After a dinner of pretzels, sausages, and beer at Lowenbrau beer hall, we had a few hours to kill, so we went for a walk. However, after 10 minutes we found a free Munich Symphony concert in one of the church plazas- a warm 70 degree summer evening with (did I mentioned free?) live symphony music- not too bad. Even the rain didn't bother us, and we were back at the station around 11:30 for our 12 AM departure to Budapest.

This all sounds lovely, "but where are the pictures?" you may ask. Unfortunately my memory card was full, so you'll have to take my word for it, Munich is awesome.

Saturday, February 2, 2013

A Stroll in the Alps - Part II

The next morning we woke up to this...

...our first view into the deep valley we had hiked parallel to the entire previous day on our way to the Kesseler Hutte. Wow.

We began hiking around 8 AM and quickly came to our first of several stream and snow crossings- sometimes we had bridges to help us cross, but other times we had to gingerly cross, looking down into the valley several thousand feet below.

After a couple of hours we got to a fixed-rope section, glued to the rocks above a deep gully...

...and then we began working our way up to our first pass, crossing several lengthy (and scary) snow fields- see my brave hiking buddy working her way across one of the snowfields here:

Eventually we made up to the top of the pass, around 9,000 feet where we got our first view of a huge glacier as well as our next hutte, the Greizer Hut (in the bottom right of the second photo).

Around 2 PM we arrived at what was our favorite hutte, where settled in with a Radler (a tasty mix of Sprite and beer) and some kaiserschmarrn, a funnel cake served with apple sauce- yum. After a nap we relaxed with our fellow travelers, who were generally European and older than us (and were quite interested in us young Californians). After a delicious dinner and some accordion music, we headed to bed early in preparation for our longest day. 

This hut had a nifty little lift to bring employees and supplies deep from the valley below, where our hike for the day first took us. Here's my intrepid hiking buddy just before we left:

An hour later we were at the bottom of the valley where we began our 3000 foot ascent with a ladder and the first of the 160+ switchbacks to the top!!!

Looking back at our ascent for the day:

After crossing the most substantial snow fields of the trip, we made it the top of the pass, around 10,000 feet, where a stiff wind and snow flurries chased us down the other side, to perhaps the scariest part of the trip:

After coaxing Jenny down the other side, we were soon back down below the snow line, looking past a beautiful alpine lake (unusually, the only one we encountered) to the massive, castle-like Berliner Hutte, the first hutte in the Zillertal Alps.
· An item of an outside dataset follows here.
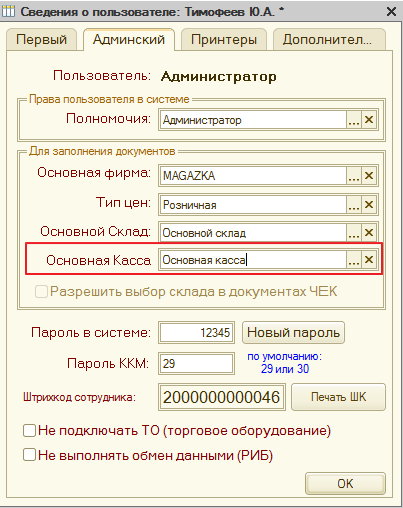Screen dimensions: 403x508
Task: Enable Не подключать ТО checkbox
Action: point(29,430)
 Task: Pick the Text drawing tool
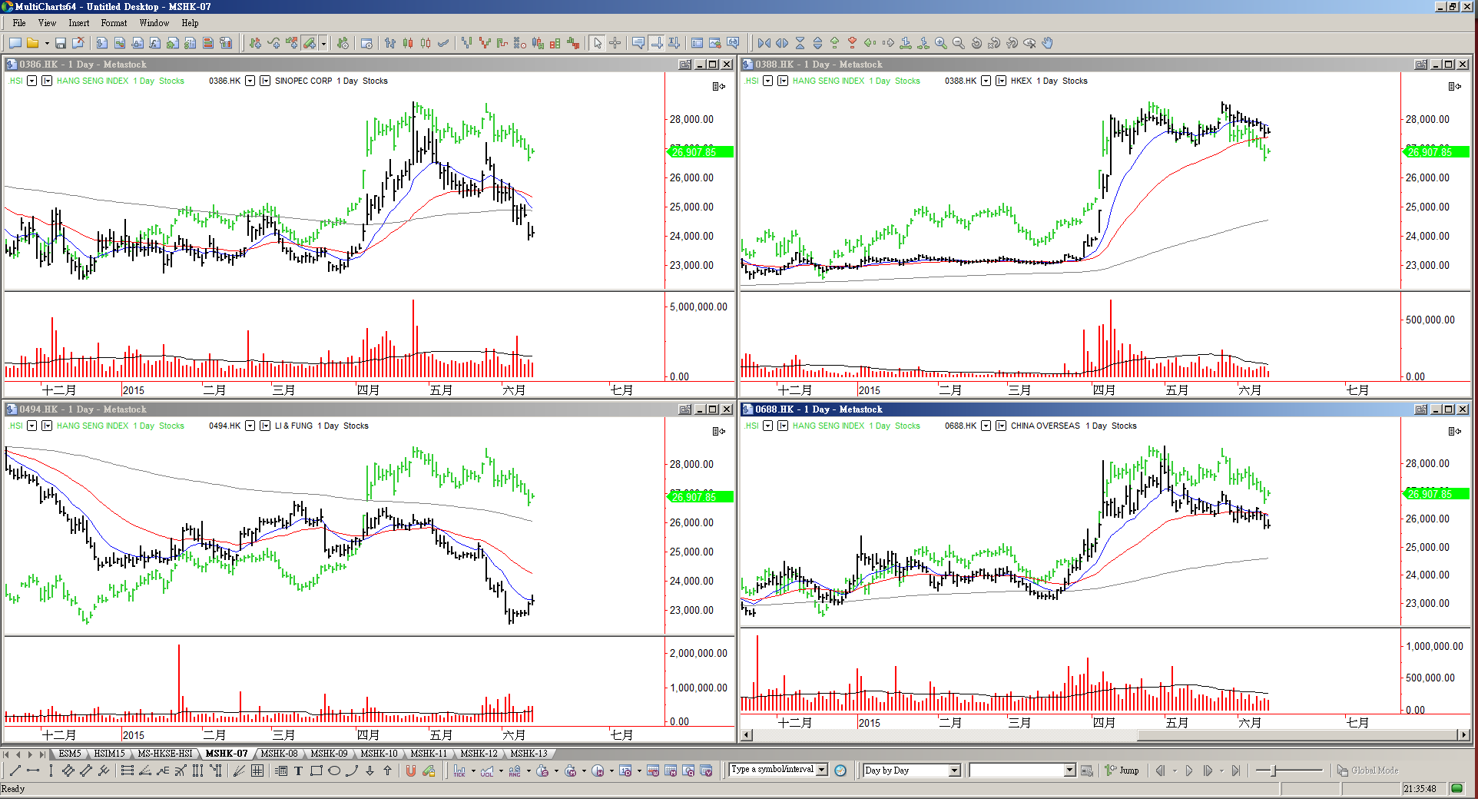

The Berliner Hutte, built in the 1880's by the Berlin Alpine Club for it's prime access to glaciers (less than 100 feet from the back door!), was now more than two miles from the base of the glaciers, the most shocking reminder of climate change we encountered on our trip- a story sadly related to travelers by old photos in the lobby showing the glaciers in their former glory.

Since this was our last night in the Alps we did a quick day hike to take in a last spectacular view...

 ...had dinner in the bustling dining room of the huge hut...

...and then hiked out in the rain the next day, past this (somewhat surprising) monument to the SS brigade that trained at the Berliner Hut in 1940, a reminder of the region's sordid history.

After five days and four nights, we hiked out in the pouring rain surprisingly clean (Yay for showers!) and well fed (Yay for sausage and beer!)! We caught the bus back to Mayrhofen and then onto  Munich, the subject of my next post.... Stay tuned!

And thank you Alps (and hiking buddy!)